What you will do:
Take the lines from the one containing "Where should I" through the final line below and restate them exactly. Omit the pictures.

[Task input Boundary: Start]

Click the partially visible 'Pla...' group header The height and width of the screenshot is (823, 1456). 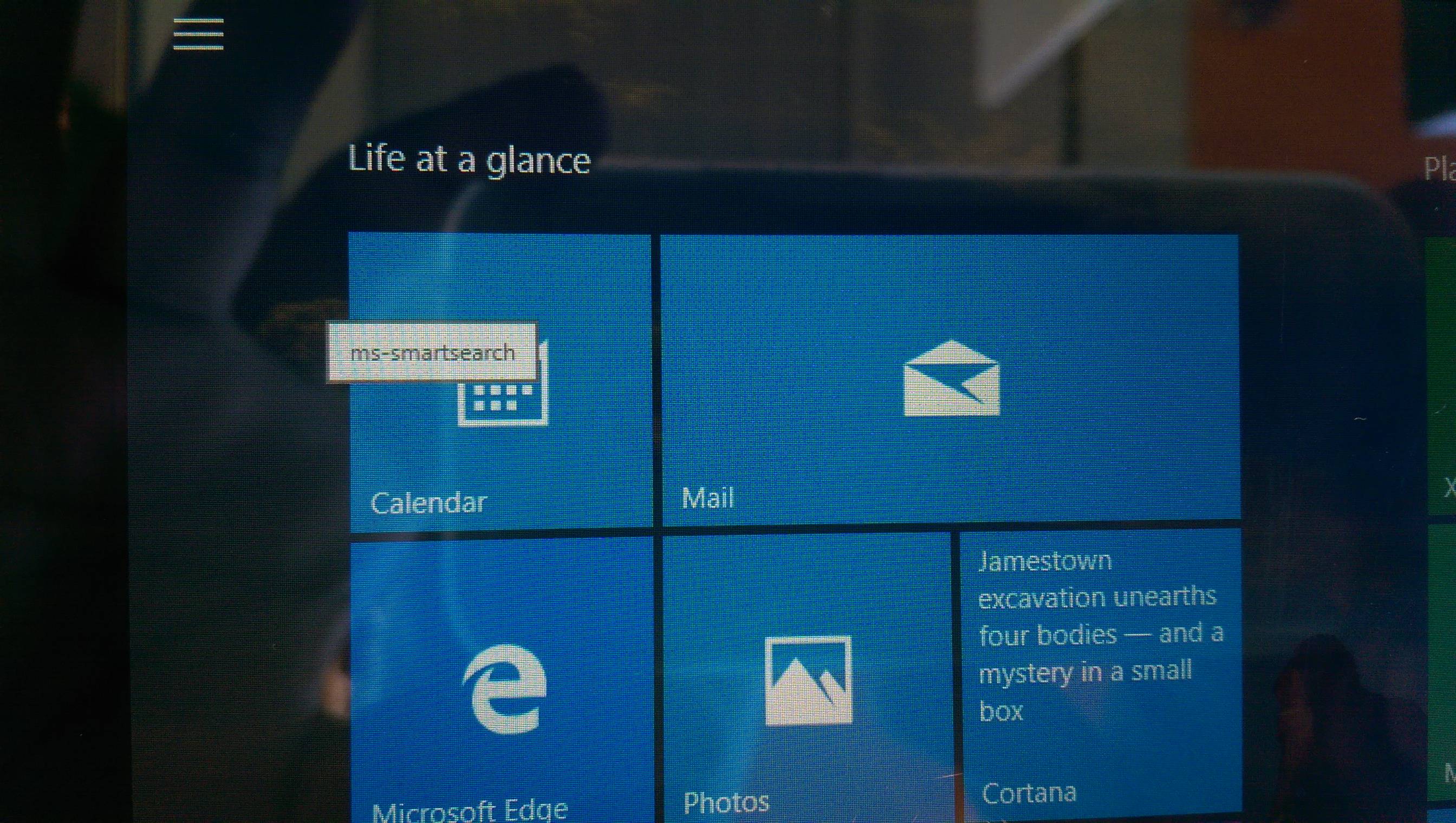(1439, 168)
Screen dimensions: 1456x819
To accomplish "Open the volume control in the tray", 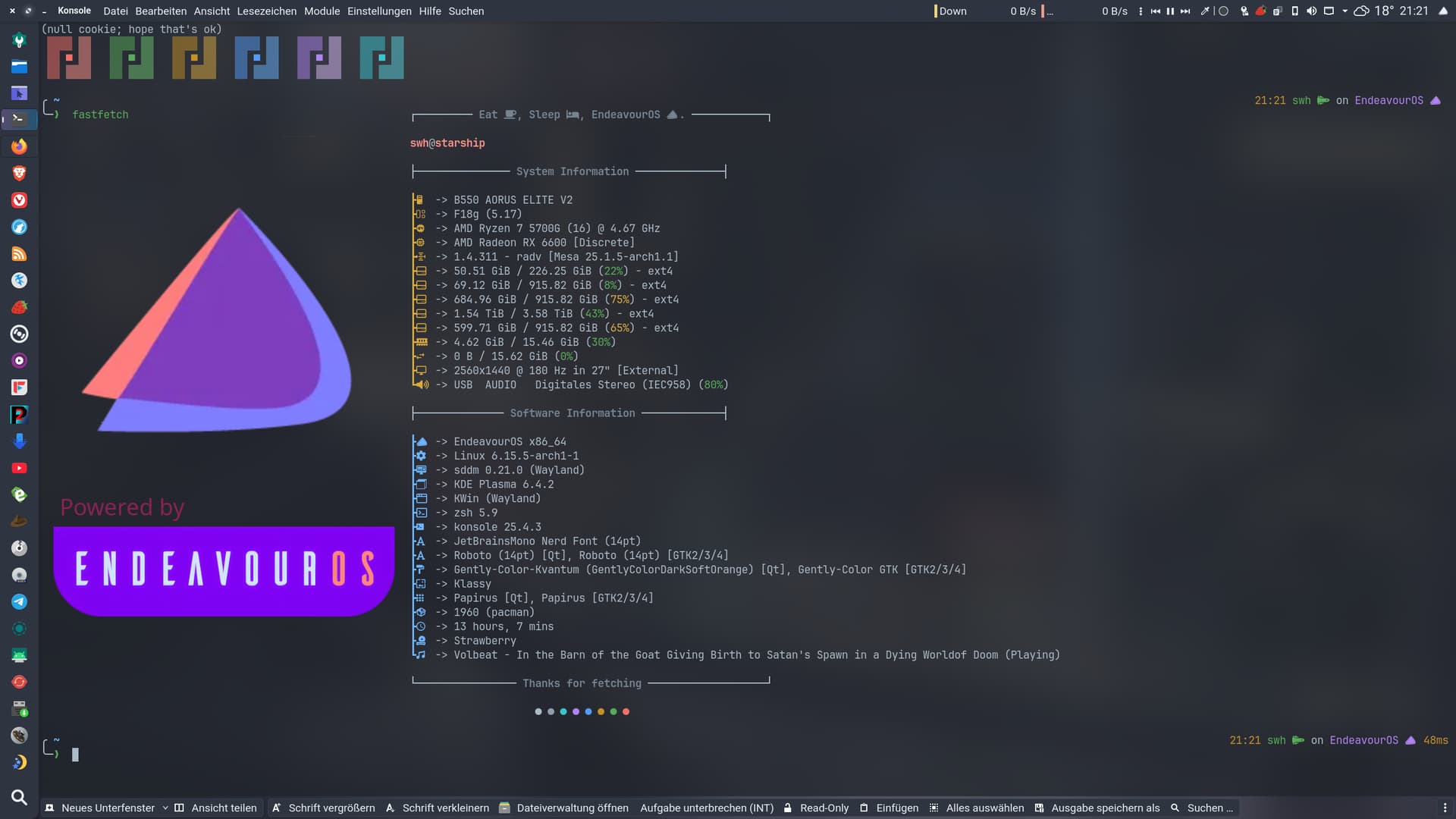I will tap(1311, 11).
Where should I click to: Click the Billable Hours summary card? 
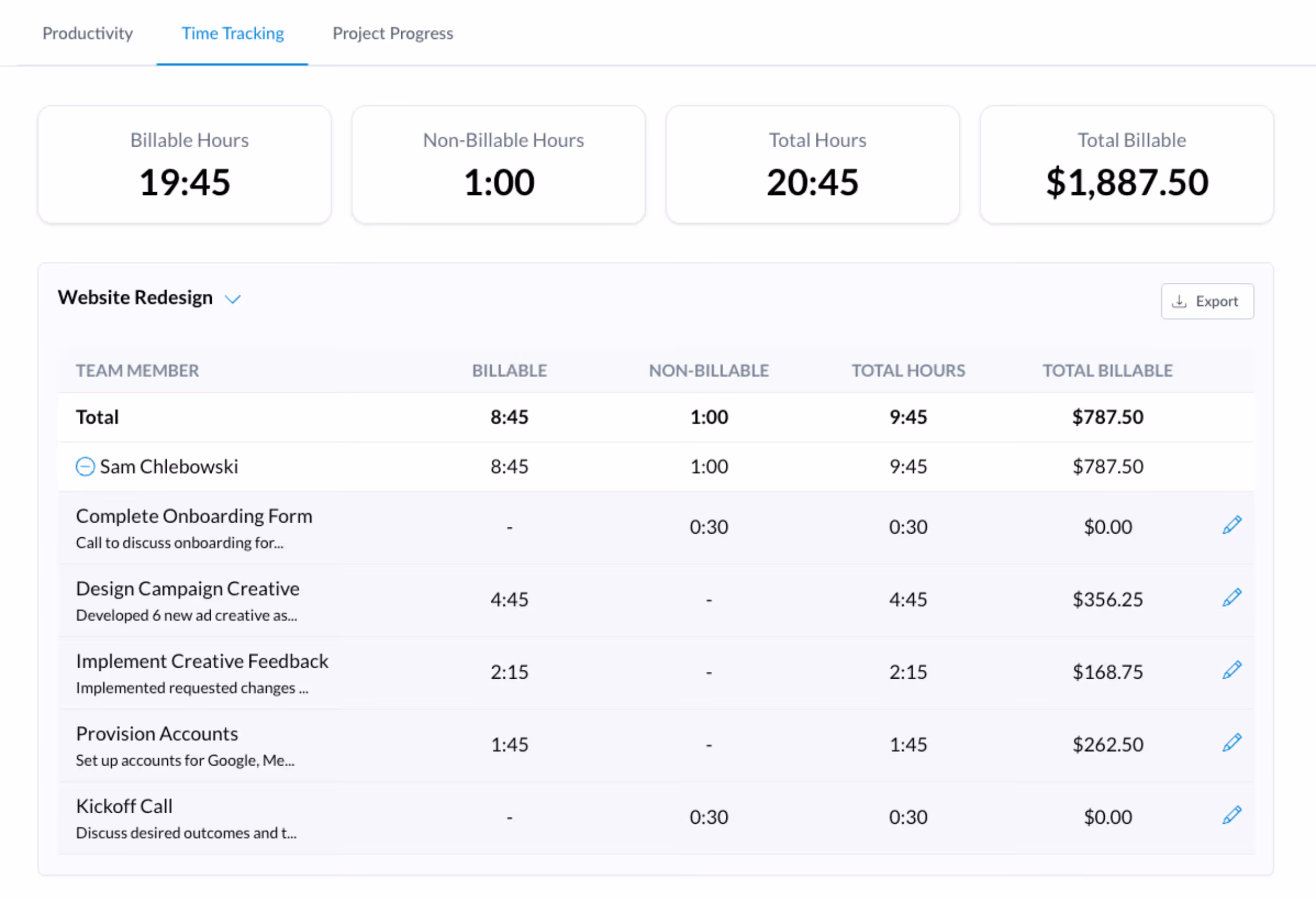[x=185, y=165]
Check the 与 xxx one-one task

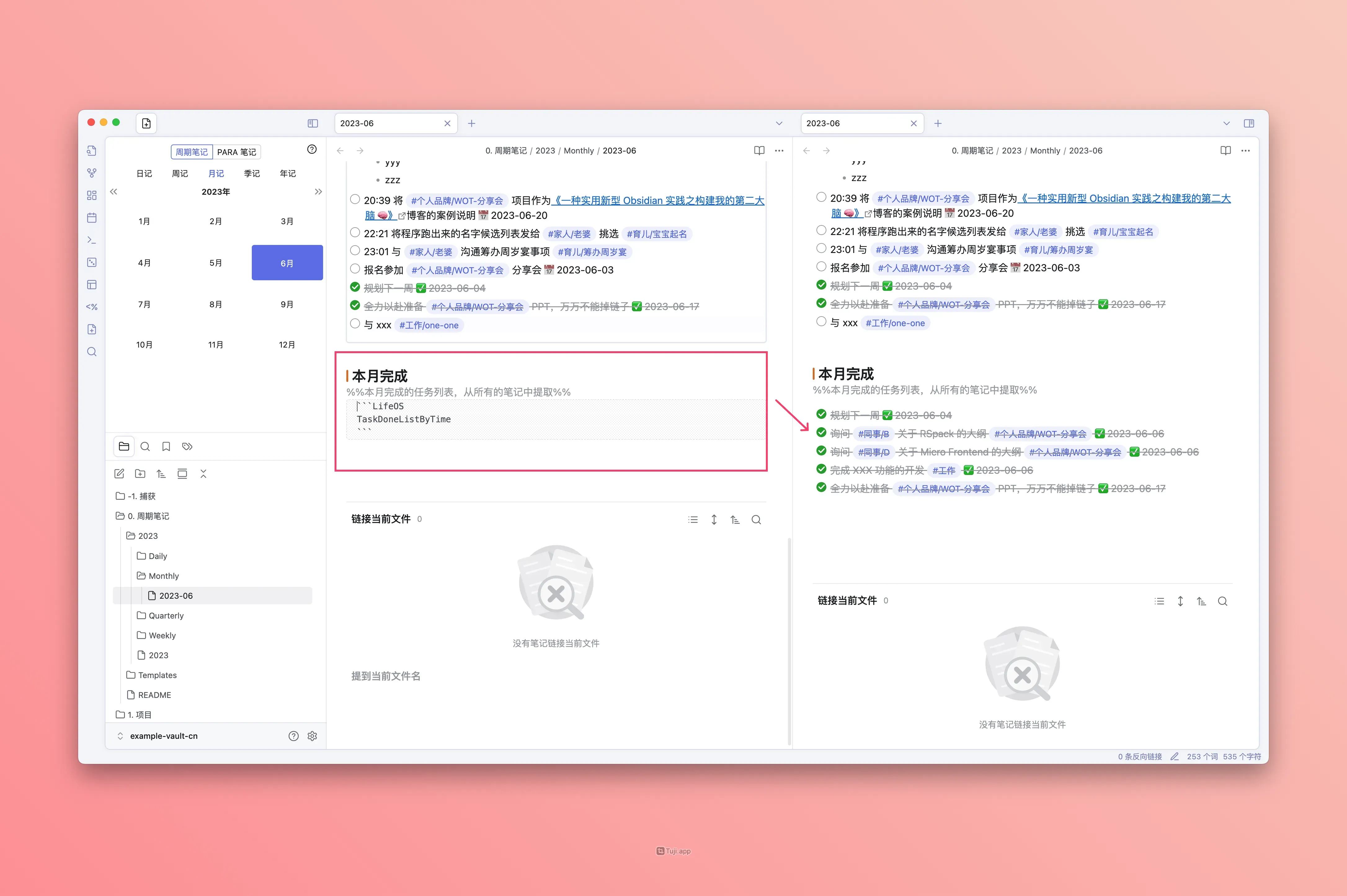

[Task input Boundary: End]

Answer box:
Where should I click to: Click the Billable Hours summary card? 
[x=185, y=165]
Check the 与 xxx one-one task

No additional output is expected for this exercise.